Override normalization mean. If None and use_timm_config is True, uses the model's pretrained mean. Otherwise defaults to ImageNet.

std tuple[float, float, float] | None

Override normalization std. If None and use_timm_config is True, uses the model's pretrained std. Otherwise defaults to ImageNet.

interpolation str

Interpolation mode for resizing. Common values: "bilinear", "bicubic", "lanczos".

crop_pct float

Center crop percentage for evaluation transforms.
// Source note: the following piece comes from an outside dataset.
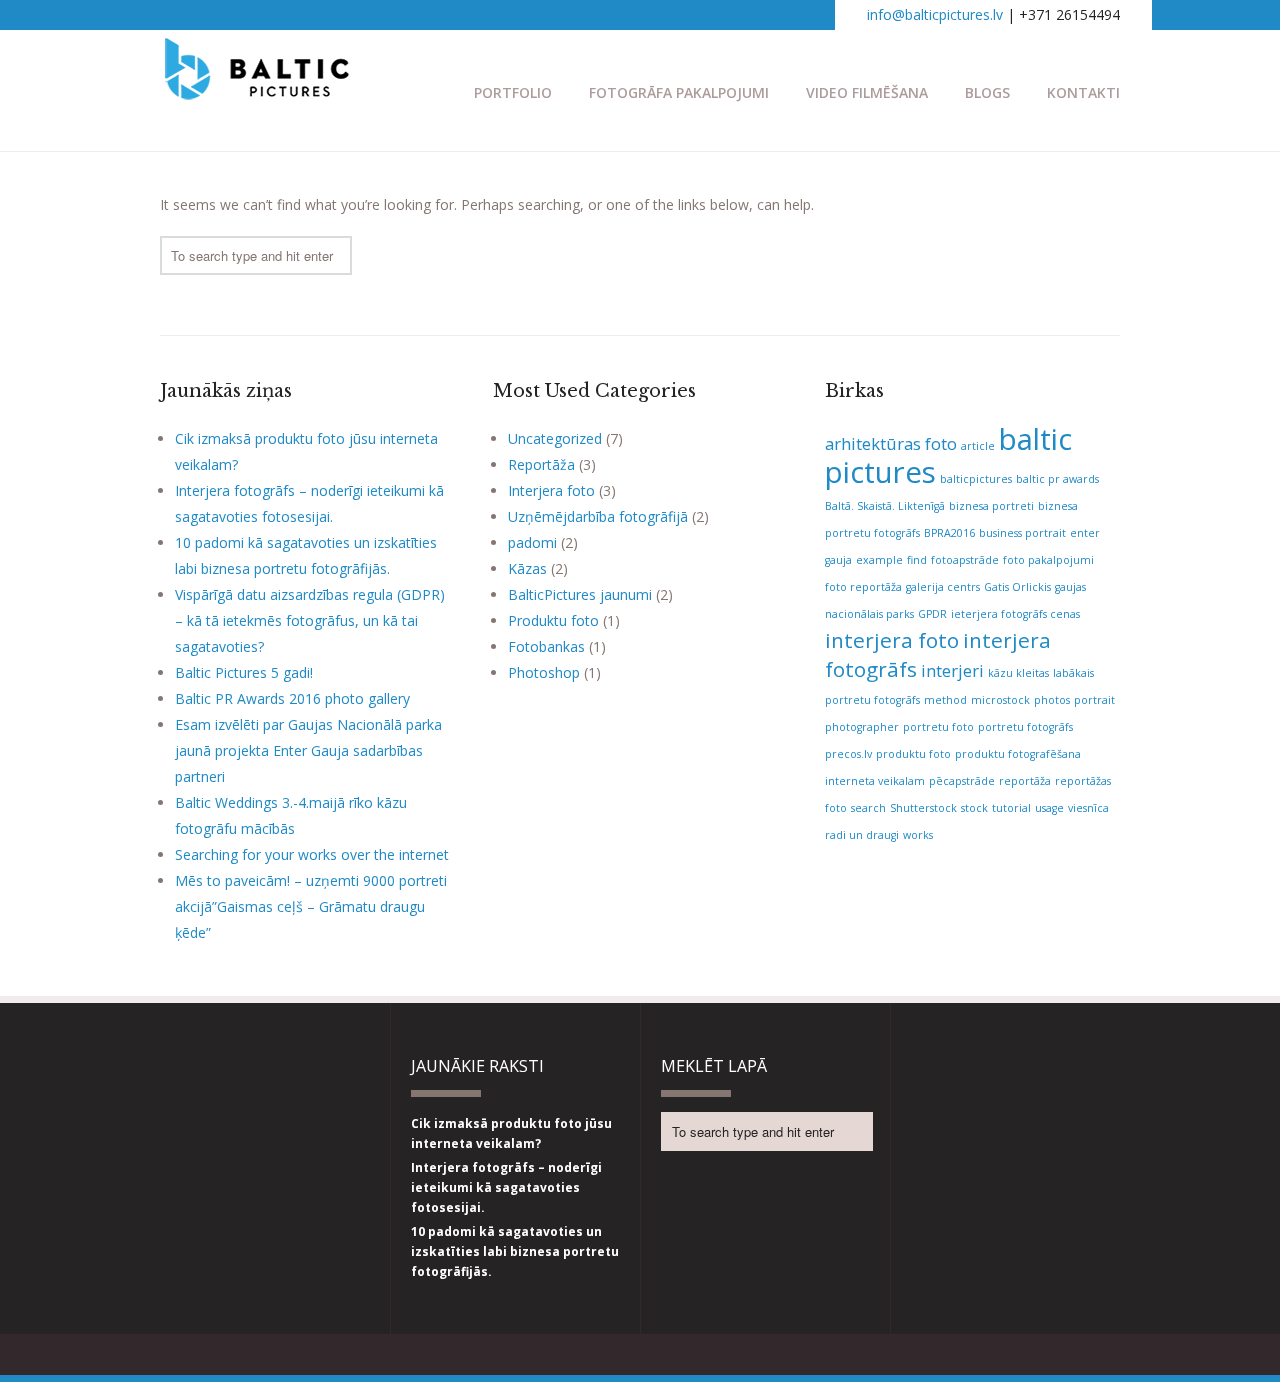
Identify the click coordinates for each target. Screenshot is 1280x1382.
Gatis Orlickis (1017, 587)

For a 224x224 image with crop_pct=0.875, the image is first resized to 256x256 (224/0.875) then center cropped.

Detection-specific options
min_bbox_area float

Minimum bounding box area to keep after transforms.

min_visibility float

Minimum visibility ratio for bboxes (0.0-1.0).

bbox_format str

Bounding box format ("coco", "pascal_voc", "yolo").

Segmentation-specific options
ignore_index int

Label index to ignore in segmentation masks.

Example

from autotimm import ImageClassifier, TransformConfig config = TransformConfig( ... preset="randaugment", ... image_size=384, ... use_timm_config=True, ... ) model = ImageClassifier( ... backbone="efficientnet_b4", ... num_classes=10, ... metrics=[...], ... transform_config=config, ... )

Now model.preprocess() uses the correct normalization

tensor = model.preprocess(pil_image)

Source code in src/autotimm/data/transform_config.py
@dataclass
class TransformConfig:
    """Unified configuration for image transforms.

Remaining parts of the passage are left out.